I note that members may have concerns about those particular conflicting rights, and should there be amendments to tighten up any parts of the language of the bill I look forward to those contributions. I hope they will soon be informed by the SALRI report to provide some of that definitive work.
Again, I look forward to this bill’s passage in a speedy and considerate manner to ensure that we protect the safety of those patients who currently run a gauntlet of protesters to access health care in our state. We have a fine tradition of accessible health care, particularly with regard to abortion in this state, despite our criminalised laws, and public provision at very minimal if not zero cost is an important part of our proud tradition there. However, when it comes to debating these laws we know that all those traditions will count for nothing and will not give those patients accessing our quality health care system the protection they deserve and that we should be giving them.

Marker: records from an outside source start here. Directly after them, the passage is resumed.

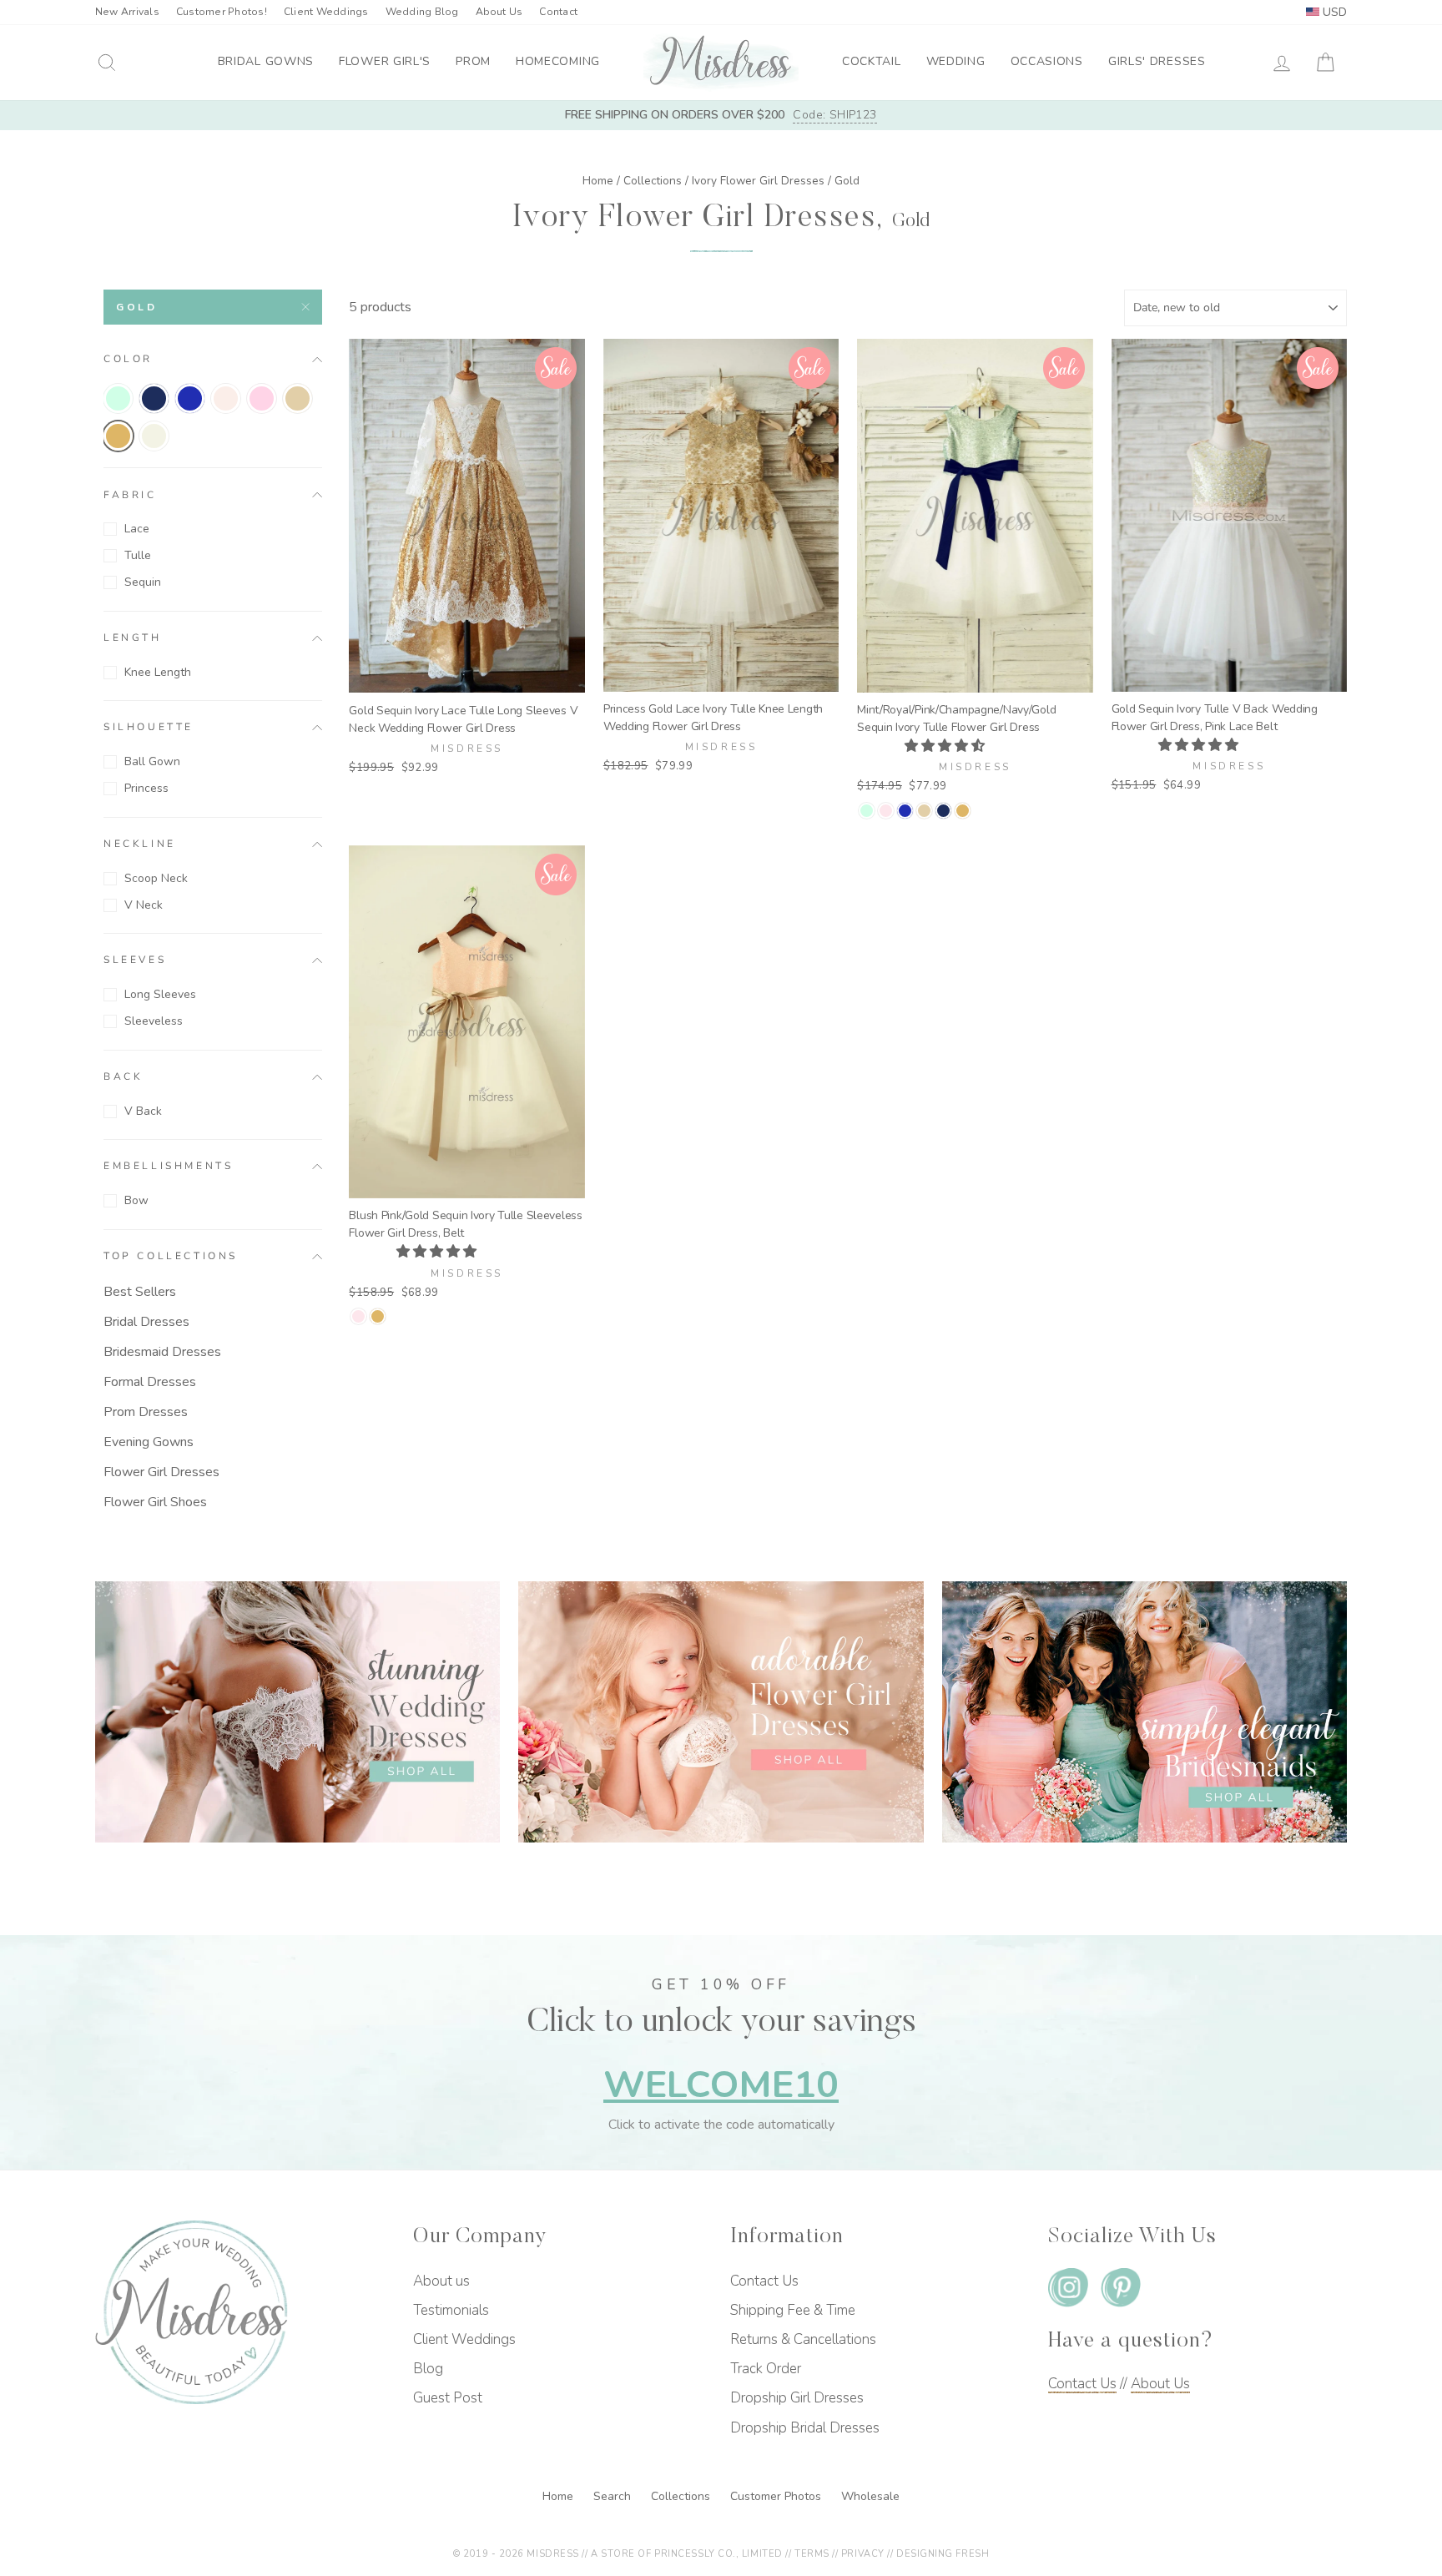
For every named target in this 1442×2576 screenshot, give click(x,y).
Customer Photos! (221, 11)
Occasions (1047, 61)
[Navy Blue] (943, 811)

Right now, this very day, the New South Wales parliament is debating the decriminalisation of abortion. In that debate we have seen extraordinary measures taken. We have seen protesters loudly protesting on the steps of Parliament House as they have done here, and these are the places they should hold those protests. That freedom to protest should be confined to the steps of parliament or to our public spaces and parks designed for such a purpose, and not impede those who are simply accessing health care at an extraordinarily difficult time of their life.
They deserve our support and they deserve to be protected. I hope this parliament will ensure that protection is enshrined before we move much further with the decriminalisation of abortion debate. With those words I commend the bill to the council.
Debate adjourned on motion of Hon. T.J. Stephens.